Ocurrió, pues, que, sin saber francés, Hucheloup supo latín, que sacó filosofía de la cocina y que, queriendo sencillamente desbancar a Carême, igualó a Horacio. Y lo más llamativo es que, además, el cartel quería decir: entren en mi taberna.
Hoy ya no queda nada de todo esto. El dédalo de Mondétour estaba despanzurrado y abierto de par en par desde 1847, y es harto probable que a estas alturas no quede ya nada de él. La calle de la Chanvrerie y Corinthe desaparecieron bajo el empedrado de la calle de Rambuteau.
Como ya hemos dicho, Corinthe era uno de los lugares de reunión, por no decir de concentración, de Courfeyrac y sus amigos. Corinthe era un descubrimiento de Grantaire. Entró por lo de y volvió por lo de las . Allí se bebía, se comía, se voceaba; se pagaba poco, se pagaba tarde, mal y nunca, pero siempre lo recibían bien a uno. Hucheloup era un buen hombre.

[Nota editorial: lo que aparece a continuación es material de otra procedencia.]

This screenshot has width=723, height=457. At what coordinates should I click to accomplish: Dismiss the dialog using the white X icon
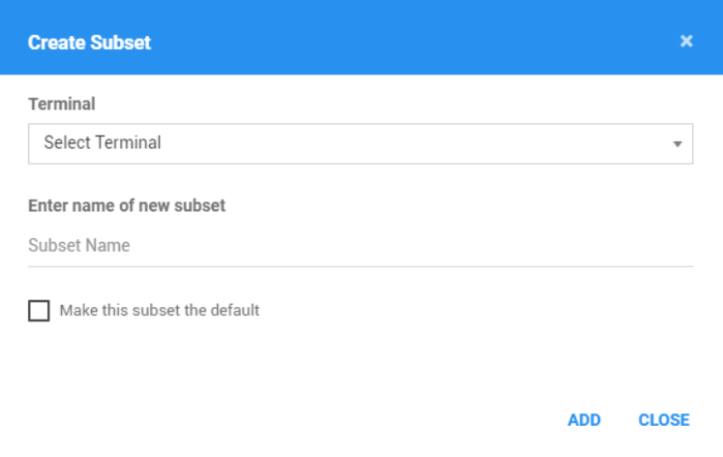pyautogui.click(x=686, y=41)
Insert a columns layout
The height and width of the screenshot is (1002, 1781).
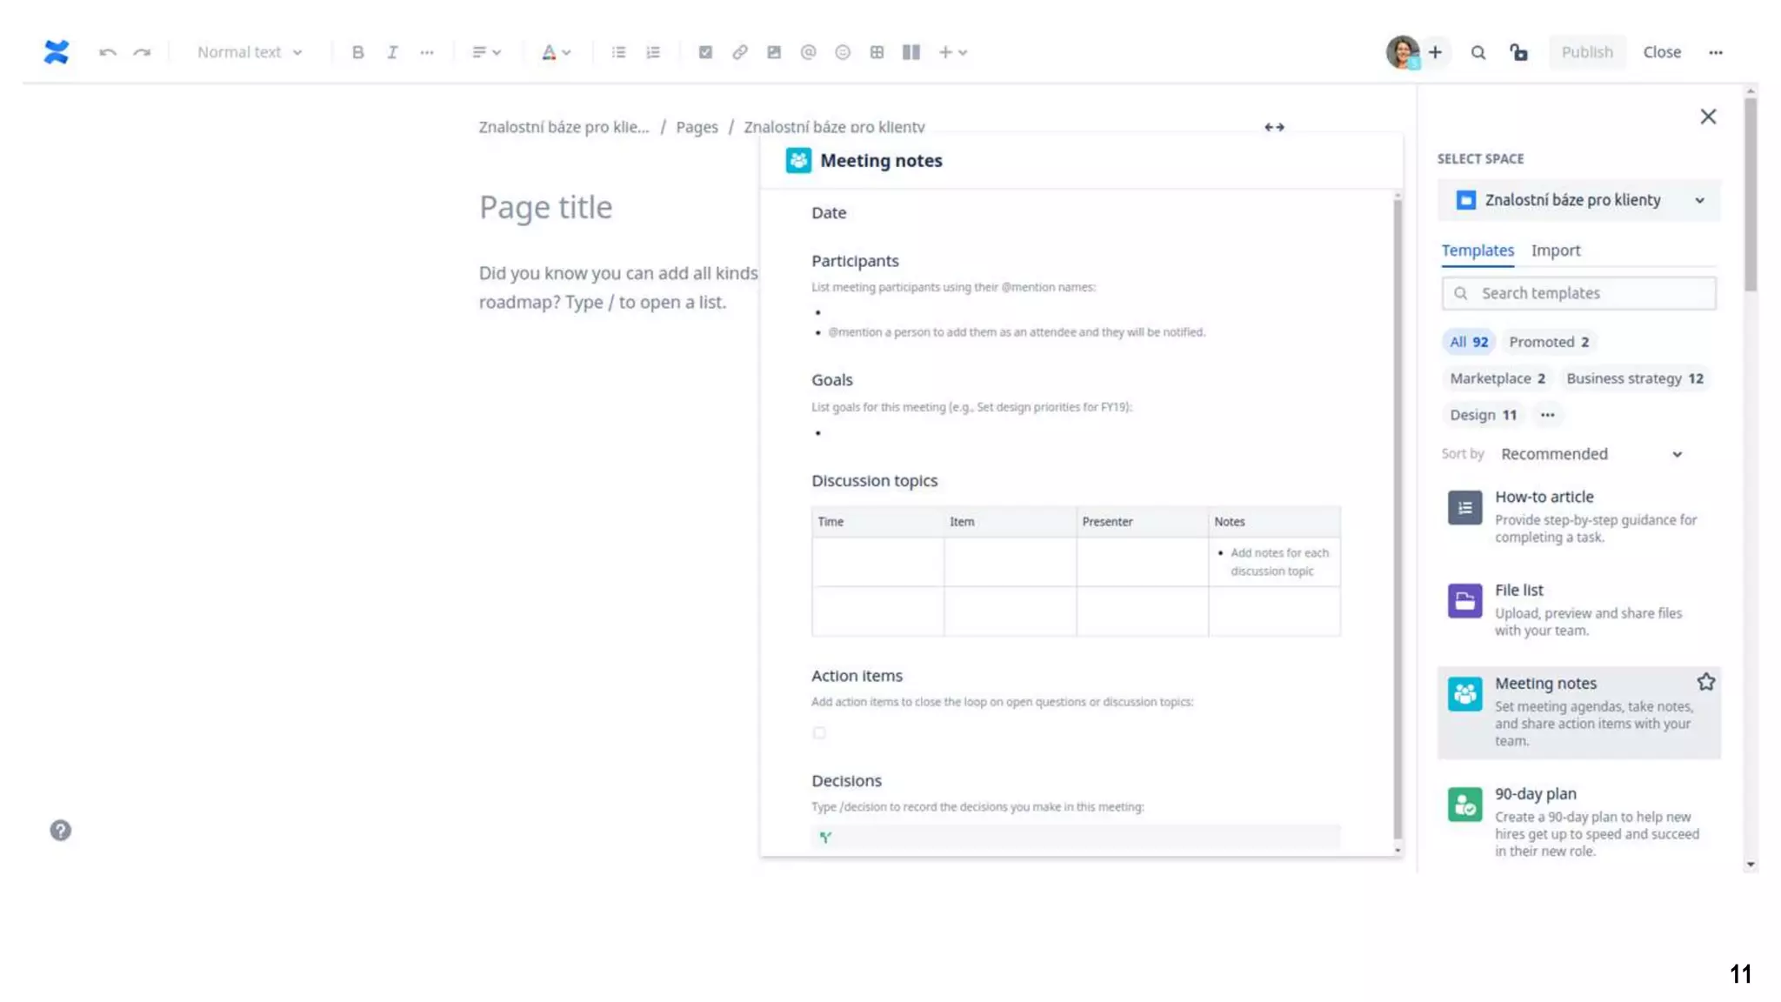[911, 52]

El buen hombre de Hucheloup, bondadoso como acabamos de decir, era un tabernero bigotudo, una variedad graciosa. Tenía siempre cara de malhumor, parecía deseoso de intimidar a la clientela, les gruñía a las personas que entraban en su taberna y parecía más dispuesto a buscarles las cosquillas que a darles un plato de comida. Y, no obstante, mantenemos lo dicho: siempre lo recibía bien a uno. Aquella peculiaridad le había proporcionado una buena parroquia y le traía a jóvenes que se decían entre sí: «Venga, ven a ver a Hucheloup». Había sido maestro de armas. De repente, se echaba a reír. Un vozarrón y un alma de Dios. Por dentro risueño y por fuera con pinta trágica; estaba deseando meterle miedo a la gente, más o menos como esas tabaqueras que tienen forma de pistola. La detonación estornuda.

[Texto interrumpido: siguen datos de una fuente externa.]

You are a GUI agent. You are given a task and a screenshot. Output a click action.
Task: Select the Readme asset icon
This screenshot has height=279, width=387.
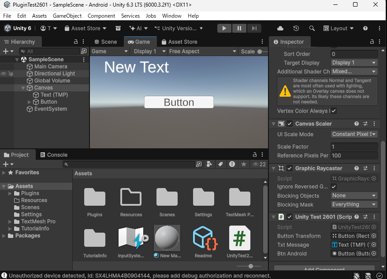tap(203, 238)
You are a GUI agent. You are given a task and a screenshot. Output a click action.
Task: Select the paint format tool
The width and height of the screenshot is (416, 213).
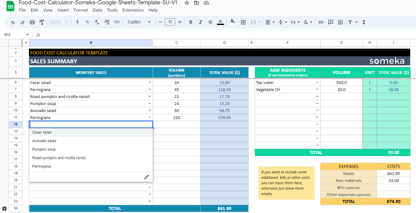(41, 22)
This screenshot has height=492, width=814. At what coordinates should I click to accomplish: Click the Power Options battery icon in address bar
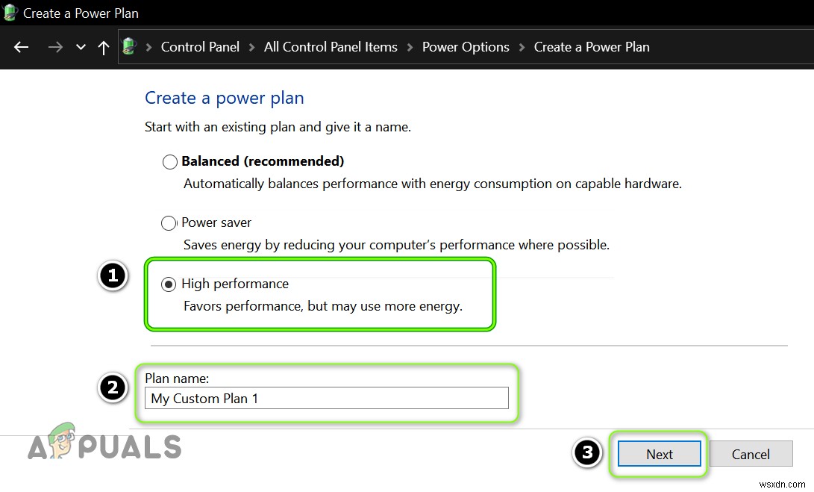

Su mujer tenía barba y era feísima.
Allá por 1830 se murió Hucheloup. Con él desapareció el secreto de las carpas rellenas. Su viuda, que no tenía fácil lo de buscar consuelo, siguió con la taberna. Pero la comida fue degenerando y llegó a ser espantosa; y el vino, que siempre había sido malo, fue malísimo. Aunque Courfeyrac y sus amigos siguieron yendo a Corinthe, por compasión, según decía Bossuet.

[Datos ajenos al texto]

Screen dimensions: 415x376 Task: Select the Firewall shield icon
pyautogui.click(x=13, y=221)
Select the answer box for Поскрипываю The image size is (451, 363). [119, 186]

La viuda de Hucheloup tenía el resuello corto y era deforme y con recuerdos campestres. La forma de pronunciar impedía que fueran recuerdos cursis. Tenía una manera propia de decir las cosas que servía de aliño a sus reminiscencias aldeanas y primaverales. Tiempo atrás la había hecho muy feliz, afirmaba, oír a los «ruinseñores cantar en los espinos calvares».
La sala del primer piso, donde estaba el «restaurante», era amplia y alargada y atestada de taburetes, de escabeles, de sillas, de bancos y de mesas, y con una mesa de billar vieja y coja. Se llegaba a ella por la escalera de caracol que iba a dar, en un rincón de la sala, a un agujero cuadrado que parecía la escotilla de un barco.
Esa sala, sin más luz que la de una ventana estrecha y la de un quinqué siempre encendido, tenía pinta de desván. Todos los muebles de cuatro patas se portaban como si tuvieran tres. En las paredes encaladas no había más decoración que este cuarteto en honor de la señora Hucheloup:
A diez pasos, asombra; a dos pasos, asusta.
Lo que nariz parece le adorna una verruga.
Siempre anda uno temiendo que le pegue una bronca
y que un día la nariz se le caiga en la boca.
Lo anterior estaba escrito con carbón en la pared.
La señora Hucheloup, muy parecida a aquel retrato, iba y venía tan campante todo el día por las inmediaciones del cuarteto. Dos criadas, que se llamaban Matelote y Gibelotte, y de las que nunca se supo más nombres que ésos, ayudaban a la señor Hucheloup a poner en las mesas los jarros de mal vino y los guisotes varios que servían a los hambrientos en escudillas de barro. Matelote, gruesa, rechoncha, pelirroja y chillona, ex sultana favorita del difunto Hucheloup, era más fea que cualquiera de los monstruos mitológicos; no obstante, como lo oportuno es que la criada no aventaje nunca a la señora, era menos fea que la señora Hucheloup. Gibelotte, alta y flaca, endeble, blanca con palidez linfática, con ojeras y de párpados caídos, aquejada de eso que podría llamarse cansancio crónico, era la primera en levantarse y la última en acostarse y servía a todo el mundo, incluso a la otra criada, silenciosa y suave, sonriendo entre el cansancio con algo así como una sonrisa inconcreta y adormilada.
Antes de entrar en la sala del restaurante, podía leerse en la puerta el siguiente verso, que había escrito con tiza Courfeyrac:
Invita si puedes, y come si osas.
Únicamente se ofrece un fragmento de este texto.